Mamme sull’orlo di una crisi di nervi. Stremate, stressate, sfruttate. Superimpegnate. In competizione con se stesse e con le altre. Madri, nonne e amiche. Alla continua ricerca di una perfezione che sta diventando un’ossessione.
Col risultato di trasformare la maternità in una sorta di estenuante cronoprogramma.
Pappine bio, bagnetto a 37 gradi, canzoncine in inglese, nuoto, corpo libero, danza, laboratorio di argilla, orto didattico, lezioni di musica. Con l’asticella che si alza sempre di più. Grazie ad una sorta di formazione permanente che passa per siti, blog, forum, app, tutorial e manuali. Risultato, donne risentite, rabbiose, frustrate. Sostanzialmente incazzate.
«Hanno tenuto in grembo il figlio per nove mesi ma non riescono a sopportarlo per più di dieci minuti». È il titolo di un dossier che Le Monde ha dedicato al fenomeno delle turbomamme.
Una vera mutazione antropologica, che manda in crisi le famiglie e fa scoppiare le coppie.
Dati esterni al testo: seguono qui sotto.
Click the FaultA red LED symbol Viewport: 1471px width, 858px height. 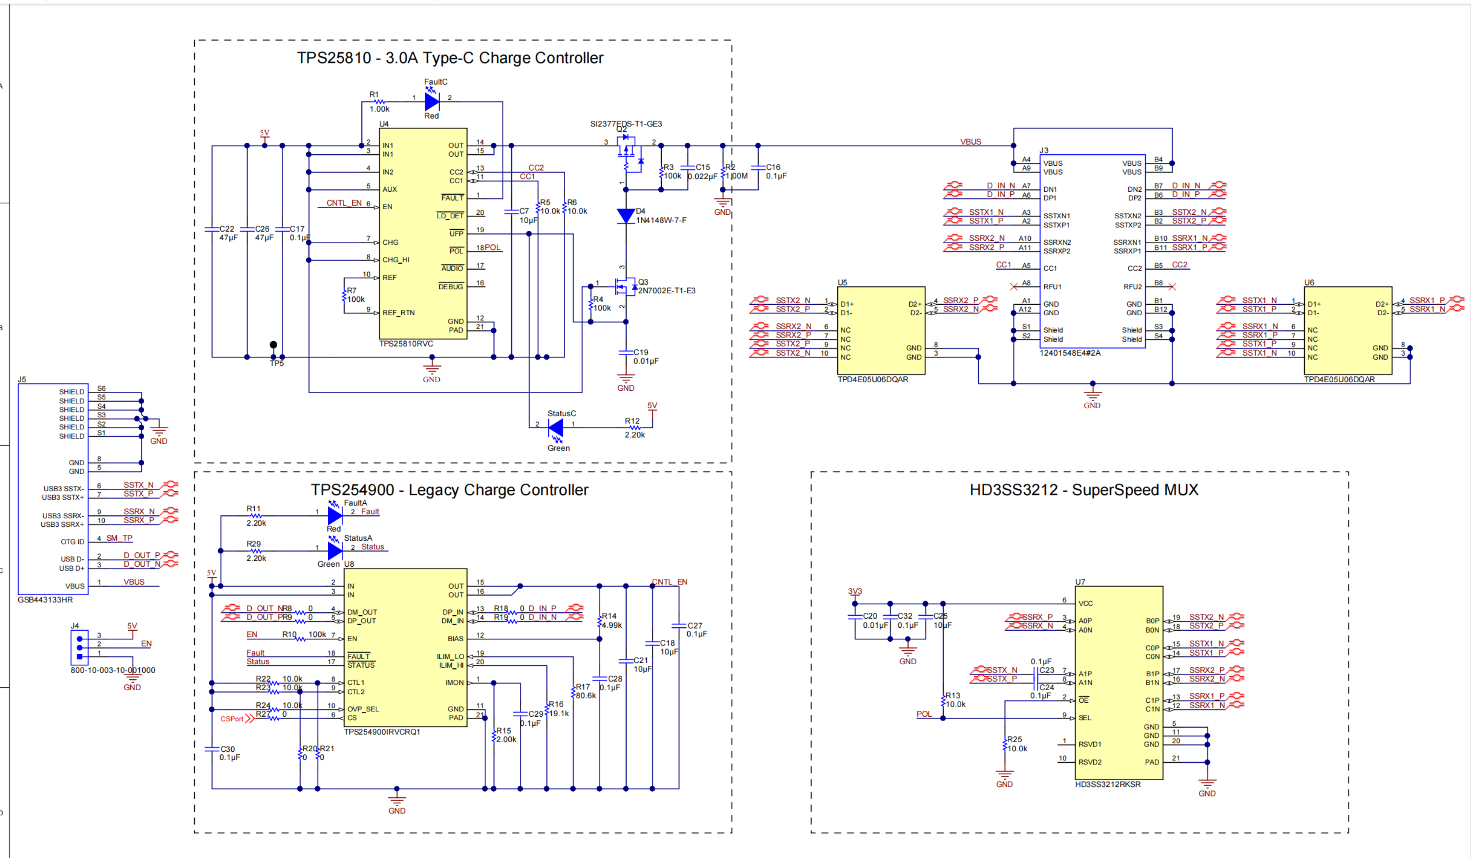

Perché, se la maternità responsabile è cosa buona e giusta, questa maternità iperresponsabile è un’ipertrofia dell’accudimento. Dove gli imperativi contemporanei – efficienza, produttività, competitività, velocità – debordano dai confini dell’economia e diventano mentalità, visione della vita. È la versione multitasking della tradizionale tendenza oblativa delle donne, abituate a dare senza ricevere, a sacrificarsi sempre a non esonerarsi mai. Così la cura dei figli passa da un modello formativo a un modello performativo. Dove la mamma diventa una sviluppatrice di risorse umane. E il figlio il suo prodotto. Più o meno di successo.